We consider the decree the act of state refusal to fulfill its obligations and ensure the rights of its citizens. It is an attempt to spread the repression against Belarusian beyond the borders. The decree is also a violation of the International Covenant on Civil and Political Rights to which Belarus is a party. The recent stringent action taken by the Belarusian government appears to be a retaliatory measure against individuals critical of the regime who are currently in exile. Those compelled to come back to the country for necessary documentation face the imminent threat of arrest and political persecution. 

An expired passport significantly impedes international travel, thereby restricting the individual’s capacity to visit other nations or repatriate to their country of origin. Additionally, it poses obstacles in acquiring legal residency status within a host country, potentially exposing the individual to legal proceedings or deportation. 
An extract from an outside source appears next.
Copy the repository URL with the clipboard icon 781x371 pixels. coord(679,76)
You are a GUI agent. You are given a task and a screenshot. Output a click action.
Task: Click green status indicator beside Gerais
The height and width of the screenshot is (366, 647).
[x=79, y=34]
This decree has a direct and adverse impact on Belarusian students studying abroad, a demographic comprising thousands (with approximately 12 thousand Belarusian students currently enrolled in educational institutions in Poland alone). The decree imposes constraints on their ability to secure necessary documentation for educational purposes, rendering them unable to obtain essential student permits required for studying abroad. Furthermore, it adversely affects their legal standing throughout the course of their academic pursuits. Prospective students aspiring to commence studies abroad also encounter challenges stemming from the absence of an apostille on their academic documents, further complicating the initiation of their educational endeavors.

Taking into account the above-mentioned, we urge:

  • The NUSes to inform national higher education institutions about the potential bureaucratic challenges with the academic documents of Belarusian students;
  • The European higher education institutions to design a flexible mechanism to enable the admission of Belarusian students without necessary academic documents; 
  • National migration office or any other respective institutions to design a procedural framework for issuance of a foreigner passport or/and continued recognition of the expired passports, addressing the specific needs and challenges faced by individuals affected by the aforementioned circumstances.